Wednesday, June 21, 2006

Does God really answer prayers?

Living in Utah, I am always hearing of experiences where God has answered someone's prayers. Of course the answer might not be what they wanted to hear, but the prayer was answered nonetheless.

My personal view is that God does not answer prayers. I feel that we are placed here on earth to make our way through on our own. In other words, God does not interfere.

Take the example of the little girl that is kidnapped, abused, and then killed. She prays to God to save her, or for her parents to find her, but nothing happens. This is a sincere prayer from a trusting innocent child. This story is all over the news until finally a lifeless body is found with signs of what happened in the last moments of life. The family members are devistated. Months later, a young boy goes missing during a camping trip. For days the family and volunteers search for him to no avail. After a couple of days, he is found safe and uninjured though dehydrated and hungry.

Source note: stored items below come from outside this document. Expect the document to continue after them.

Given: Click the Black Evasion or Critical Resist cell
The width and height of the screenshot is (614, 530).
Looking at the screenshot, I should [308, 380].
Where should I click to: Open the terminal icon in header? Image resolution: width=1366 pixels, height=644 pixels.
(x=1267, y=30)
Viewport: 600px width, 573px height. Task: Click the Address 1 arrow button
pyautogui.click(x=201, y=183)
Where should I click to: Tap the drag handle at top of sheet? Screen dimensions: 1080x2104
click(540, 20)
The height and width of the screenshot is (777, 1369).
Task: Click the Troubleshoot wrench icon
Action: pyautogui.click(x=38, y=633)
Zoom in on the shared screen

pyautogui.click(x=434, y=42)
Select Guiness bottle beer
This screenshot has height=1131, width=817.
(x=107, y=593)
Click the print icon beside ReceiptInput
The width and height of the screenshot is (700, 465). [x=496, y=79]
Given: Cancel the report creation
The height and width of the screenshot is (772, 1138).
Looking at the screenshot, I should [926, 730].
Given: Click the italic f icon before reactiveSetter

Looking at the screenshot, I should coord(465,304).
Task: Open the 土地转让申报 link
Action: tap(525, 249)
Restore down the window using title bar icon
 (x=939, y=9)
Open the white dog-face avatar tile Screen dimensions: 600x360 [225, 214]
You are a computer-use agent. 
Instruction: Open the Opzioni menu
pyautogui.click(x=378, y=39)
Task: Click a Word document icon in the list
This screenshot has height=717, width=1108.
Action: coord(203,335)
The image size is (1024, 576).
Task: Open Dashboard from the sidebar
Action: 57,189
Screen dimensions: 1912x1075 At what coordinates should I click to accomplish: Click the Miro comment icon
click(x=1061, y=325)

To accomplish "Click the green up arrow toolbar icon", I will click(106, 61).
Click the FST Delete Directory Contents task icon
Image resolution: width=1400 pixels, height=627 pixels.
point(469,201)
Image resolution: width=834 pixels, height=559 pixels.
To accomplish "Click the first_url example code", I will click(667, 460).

He says he prayed that he would be found and God answered his prayers.

I don't think God interfered in either case (these are both fictional cases). How could a loving God interfere in some cases and ignore others. How could so many innocent children die of starvation or disease in 3rd world countries if there was a God that could/would interfere on occasion? In my oppinion, he doesn't interfere at all. We are on our own in this world.

Thoughts?

Tuesday, June 20, 2006

Did mankind start with Adam and Eve?

Well, how to begin. It is common belief that the first 5 books of the Old Testament (or Torah) were written by Moses. Nowadays we know that is not true. These books were written down many hundreds of years after the time of Moses. It is possible that these stories or teachings were first told by Moses and then handed down thru the generations told as various stories by the Hebrew faithful, until they were one day written down to finally be shared with common content. Who knows how the stories changed from the originals after being passed down only verbally, with each retelling containing a bit of the current author's own embellishment.

At any rate, the timeline set up in the book of Genesis regarding the creation, and Adam and Eve, just don't stand up to modern day anthropology, which poses a very interesting question...Did mankind start with Adam and Eve?

In my opinion, it most certainly did not, at least not as depicted in the book of Genesis. Mitochondrial Eve is now thought to have lived over 150,000 years ago, and even she was not the first female human, or even the only female of the day to have living decendants. What makes her Mitochondrial Eve is the fact that she is the most recent female to have an unbroken line of mitochondrial DNA that exists today.

By contrast, Y-chromosome Adam lived about 60,000 years ago. Please note that Mitochondrial Eve and Y-Chromosome Adam will likely not be in 1000 years, who they are today, because as male and female lines die out, chains are broken and the most recent becomes, well, more recent.

Okay, none of this procludes the possibility of a Single Adam and Eve that at some point in the history of world, started the first line of homo sapiens. But there is more than theory on this. There is the multi-regional theory which suggests that homo sapiens arose in different regions of the world simultaneously from lower homonid forms. Then there is the out of africa theory that supposes they rose up from a single line homonid and migrated throughout Europe and Asia. Then of course there is the theory of creationism which tells the history of mankind through tales handed down from generation to generation, whose origin we really don't know for sure.

I tend to lean in the direction of the multi-regional theory.

Friday, June 09, 2006

What is the origin of religion?

Did religion develop during prehistoric times simply to explain things that could not otherwise be answered? Like worshipping the Sun God, or God of the Harvest, or God of the sea. Is this really how Paganism developed? If so, and there really is one true God out there, then why did he wait so long to reveal himself, and why did he only originally reveal himself to the Hebrews ignoring all other populations of the earth, while allowing Paganism and other religious beliefs to rise? None of this makes sense when stepping back and looking at the eternal plan of salvation.